(Saved data entries)

_ _ _ _

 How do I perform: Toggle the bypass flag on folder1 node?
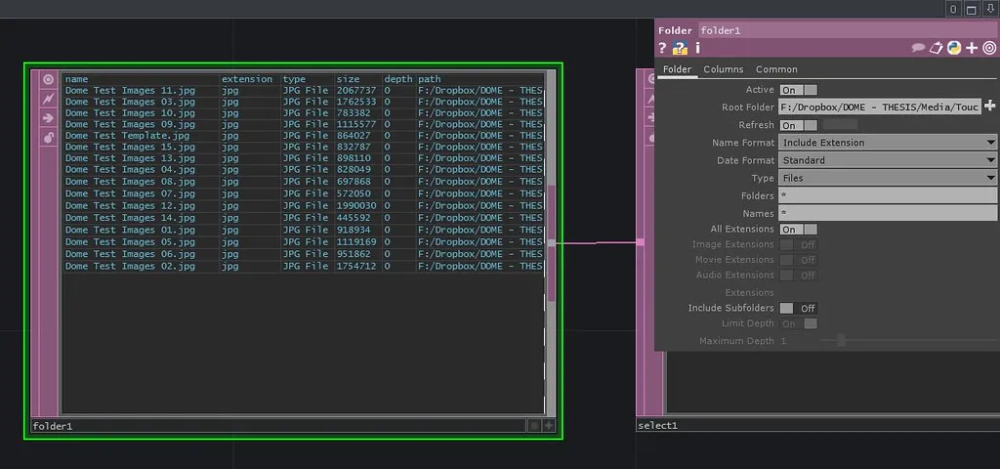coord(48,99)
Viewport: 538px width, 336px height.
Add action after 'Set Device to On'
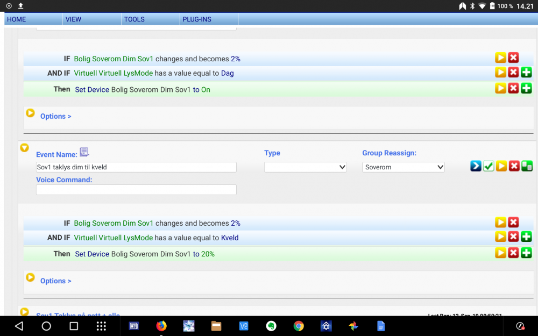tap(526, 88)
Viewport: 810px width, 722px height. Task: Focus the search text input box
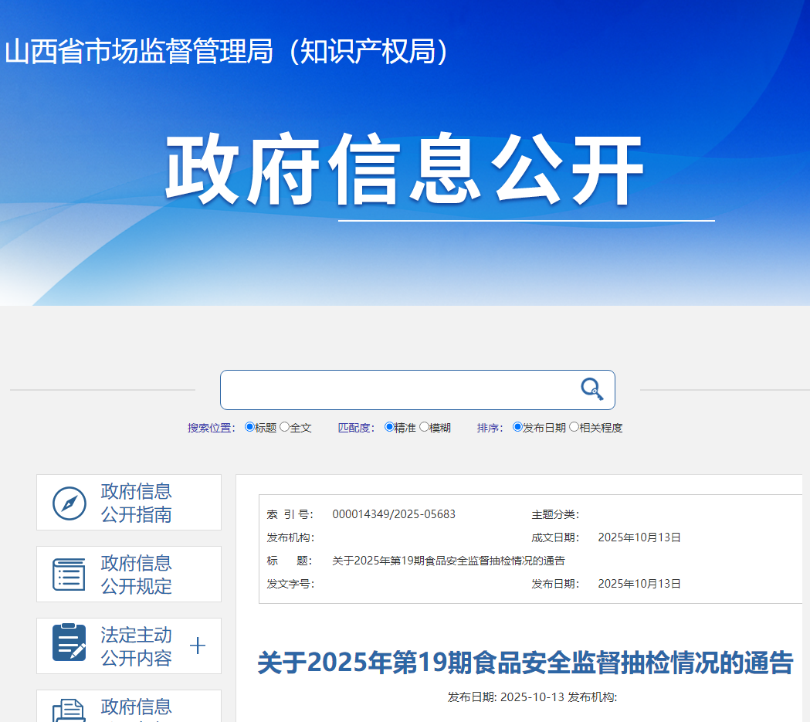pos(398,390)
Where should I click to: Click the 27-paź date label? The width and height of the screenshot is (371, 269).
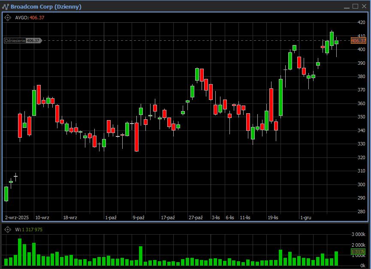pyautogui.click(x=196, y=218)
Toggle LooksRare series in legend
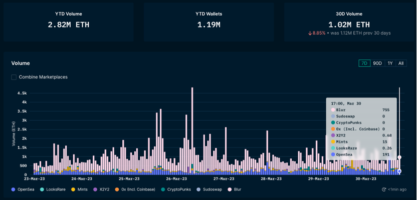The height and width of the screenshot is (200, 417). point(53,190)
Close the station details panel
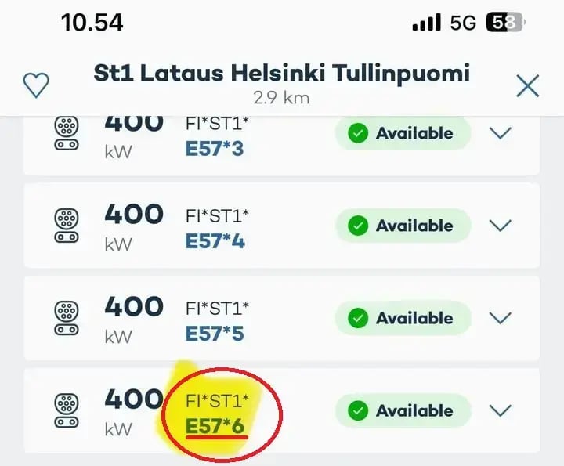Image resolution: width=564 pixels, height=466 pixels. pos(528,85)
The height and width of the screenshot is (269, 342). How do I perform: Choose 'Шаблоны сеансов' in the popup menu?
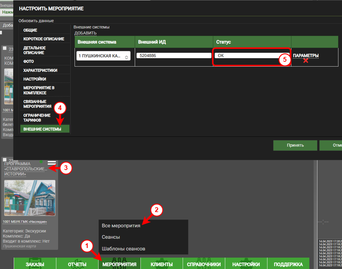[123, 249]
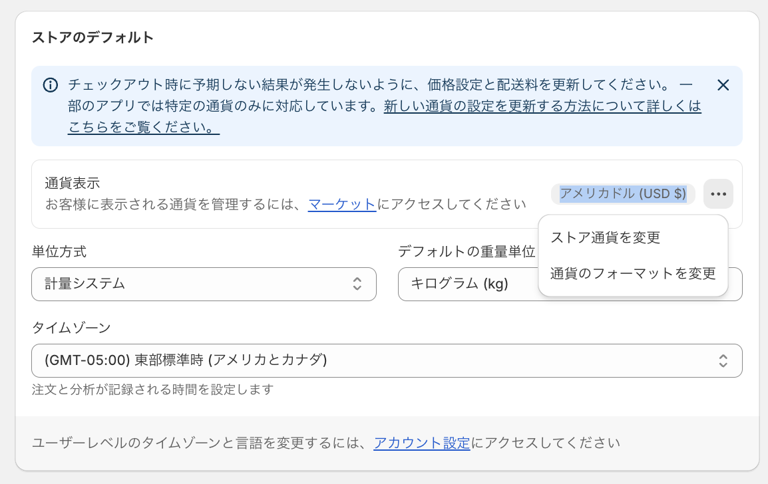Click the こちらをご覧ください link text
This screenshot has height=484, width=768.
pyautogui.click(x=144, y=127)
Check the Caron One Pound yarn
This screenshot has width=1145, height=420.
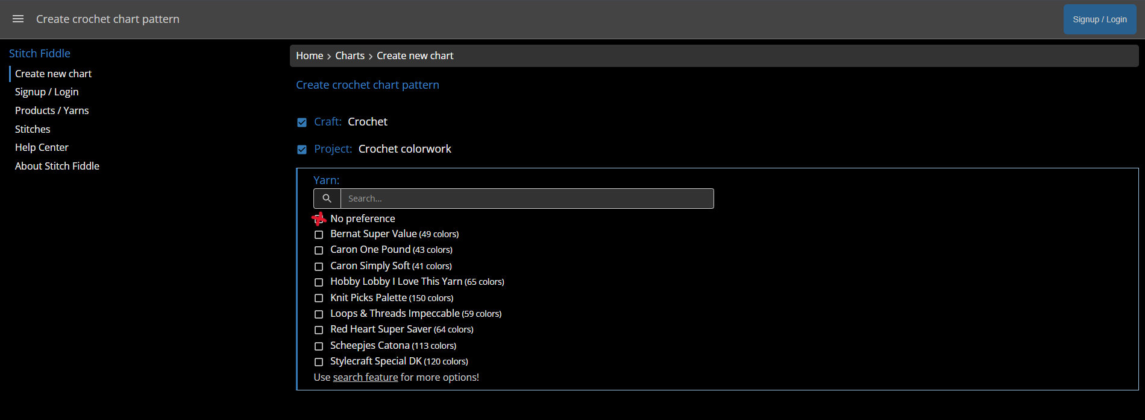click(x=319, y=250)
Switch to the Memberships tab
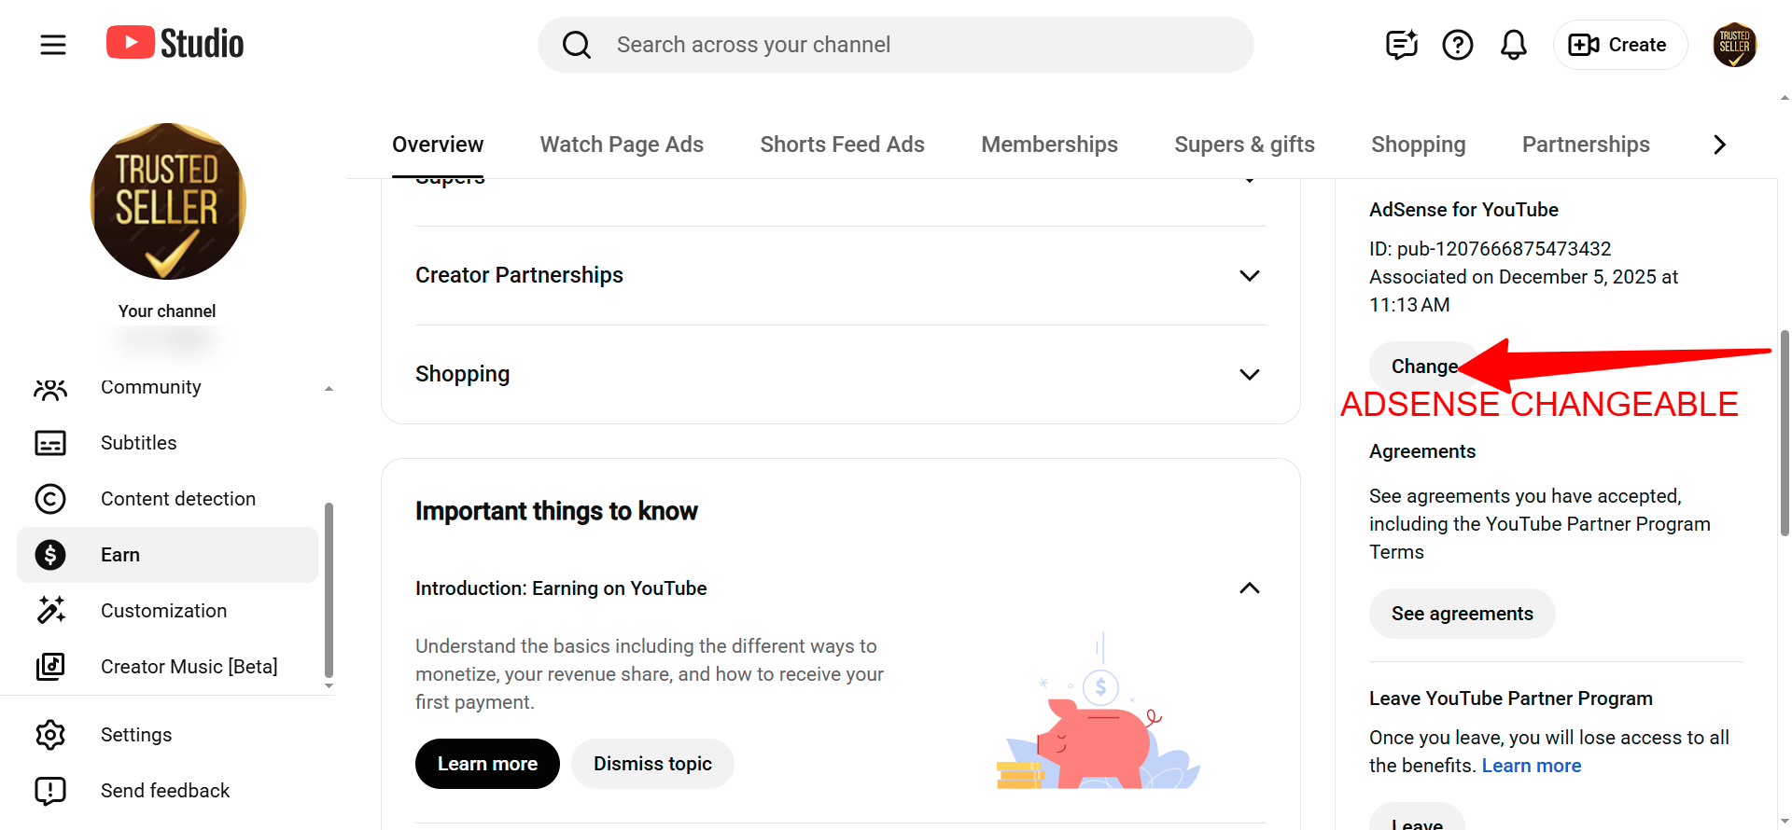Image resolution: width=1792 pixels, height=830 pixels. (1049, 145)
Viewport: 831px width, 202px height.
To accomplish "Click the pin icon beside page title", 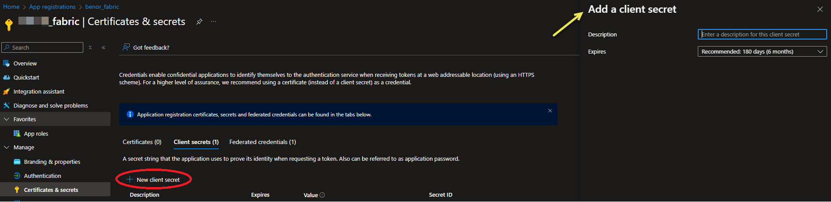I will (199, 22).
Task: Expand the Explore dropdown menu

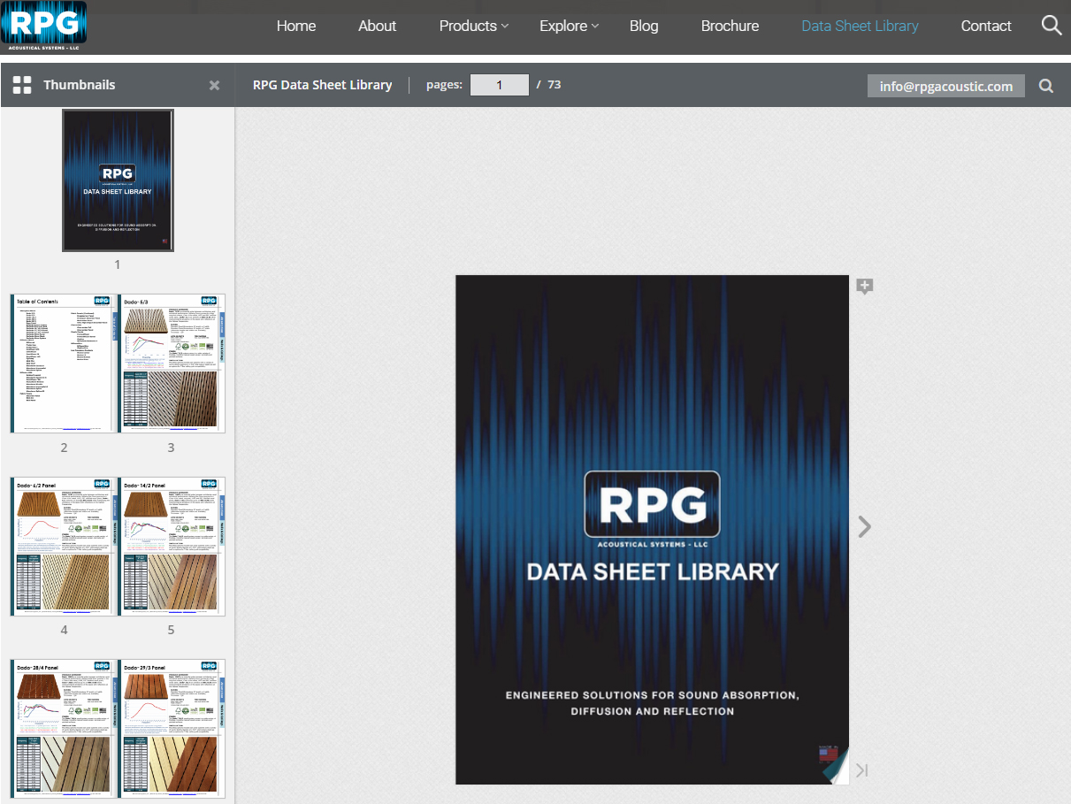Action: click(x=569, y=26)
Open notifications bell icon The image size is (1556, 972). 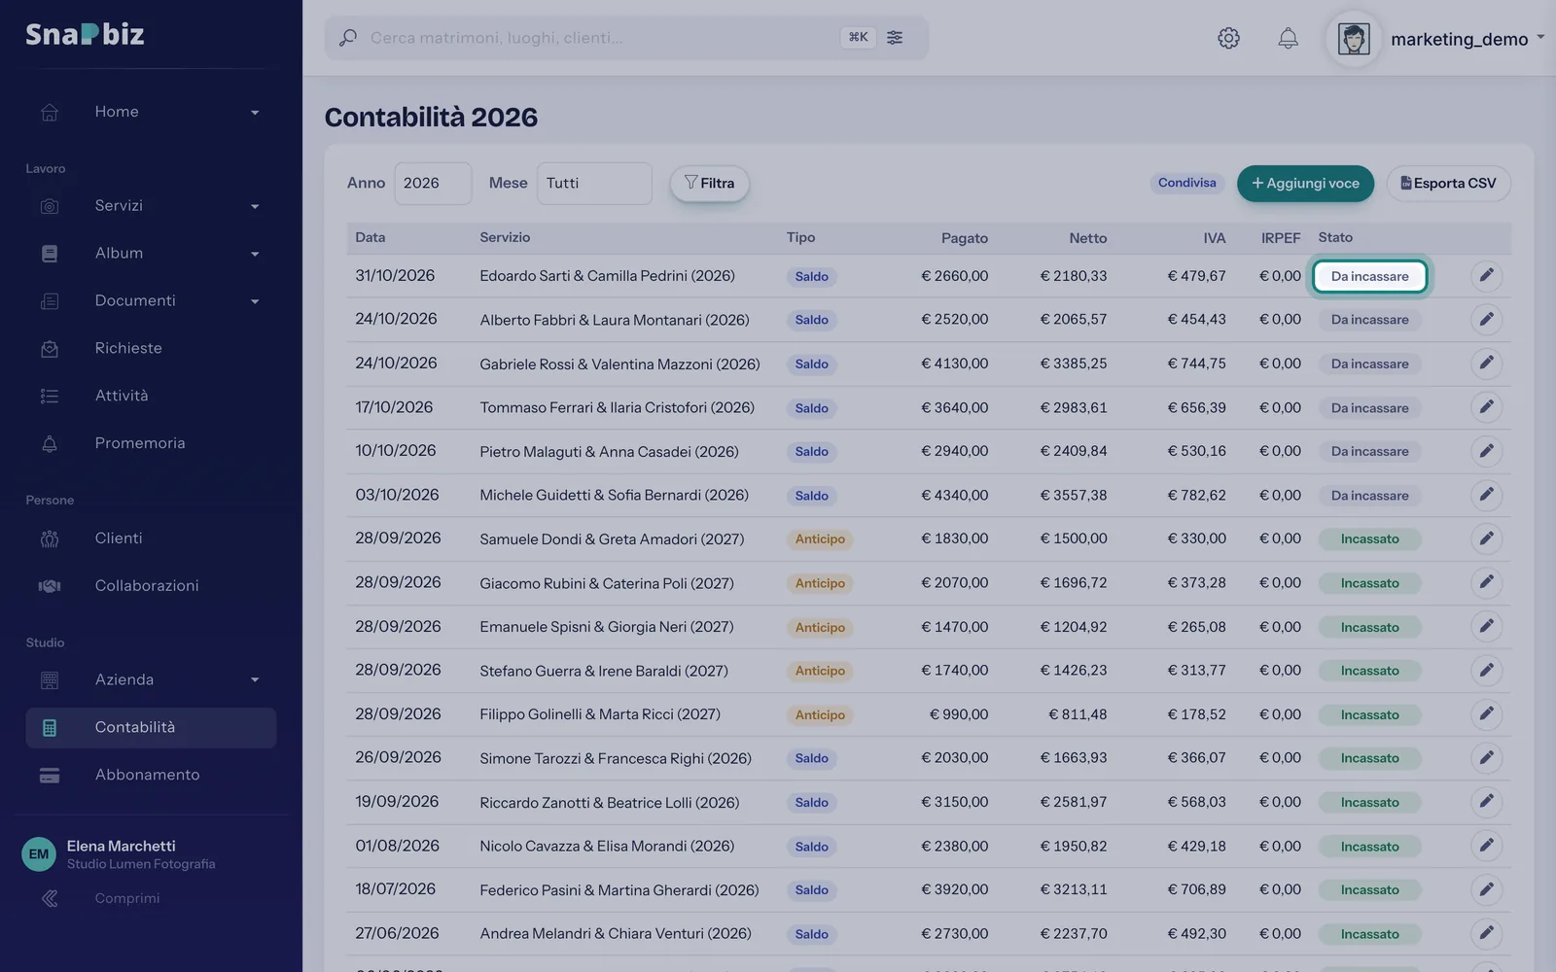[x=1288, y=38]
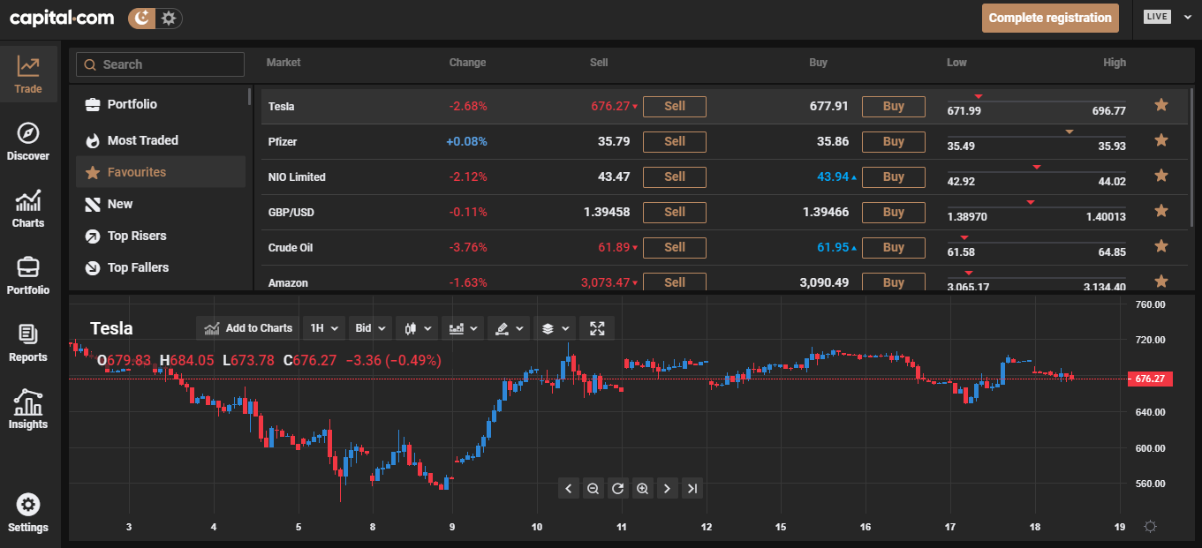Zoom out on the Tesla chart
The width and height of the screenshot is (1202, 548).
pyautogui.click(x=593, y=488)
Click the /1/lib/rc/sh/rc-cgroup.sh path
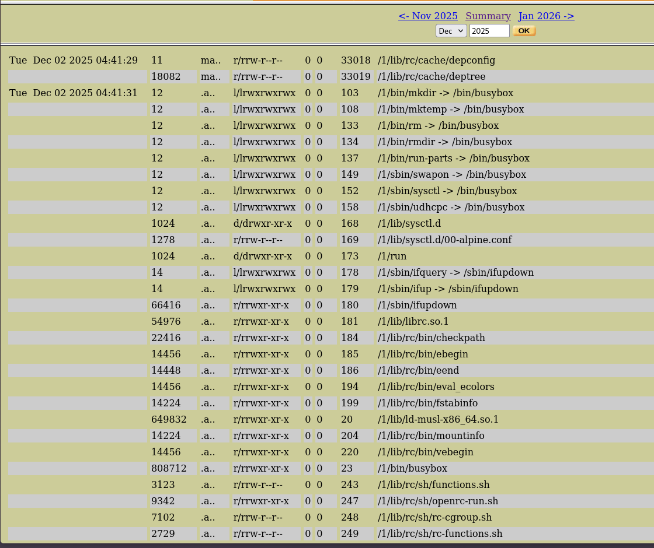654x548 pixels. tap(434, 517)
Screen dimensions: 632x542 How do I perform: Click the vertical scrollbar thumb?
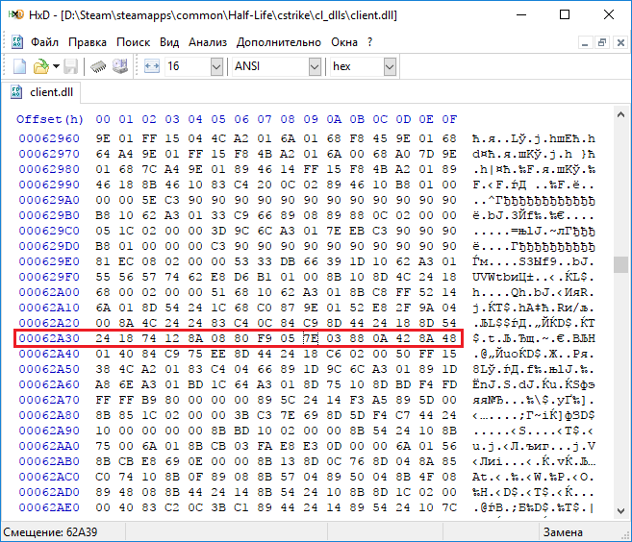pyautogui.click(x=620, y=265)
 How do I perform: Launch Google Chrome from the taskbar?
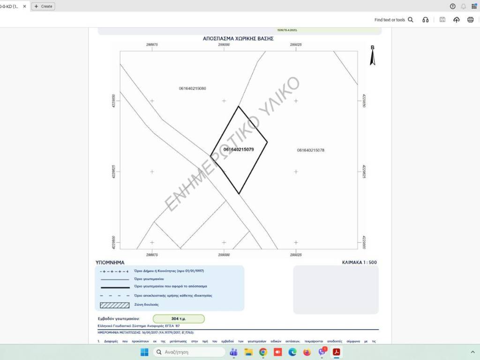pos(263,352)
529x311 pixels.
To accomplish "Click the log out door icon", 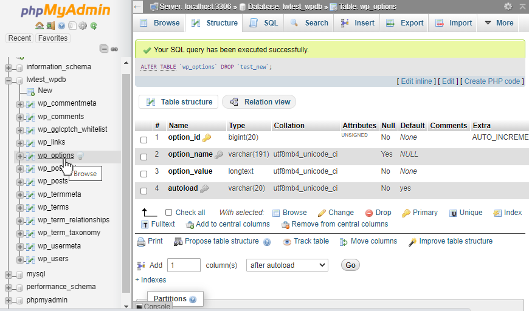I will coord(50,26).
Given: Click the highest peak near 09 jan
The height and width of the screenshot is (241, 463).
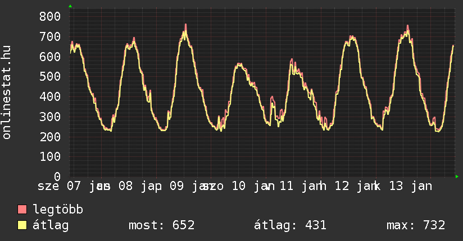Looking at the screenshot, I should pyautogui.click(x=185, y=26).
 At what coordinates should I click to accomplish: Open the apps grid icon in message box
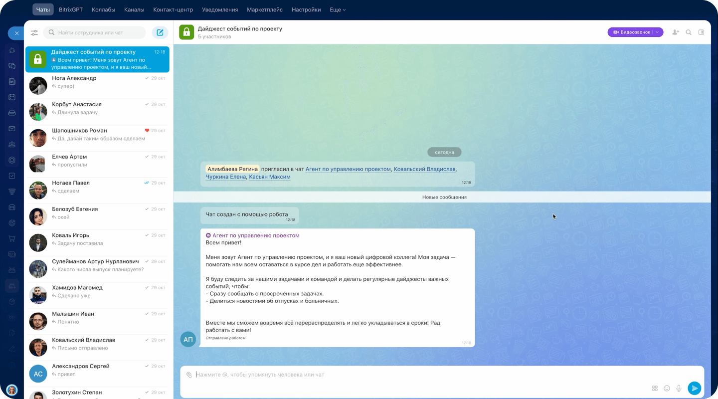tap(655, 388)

_ _ _ _

Each line from the one holding "At what coordinates" through the last line of the records above must be duplicated exactly, and pictures must not be.

 At what coordinates should I click to accomplish: Open the apps grid icon in message box
tap(655, 388)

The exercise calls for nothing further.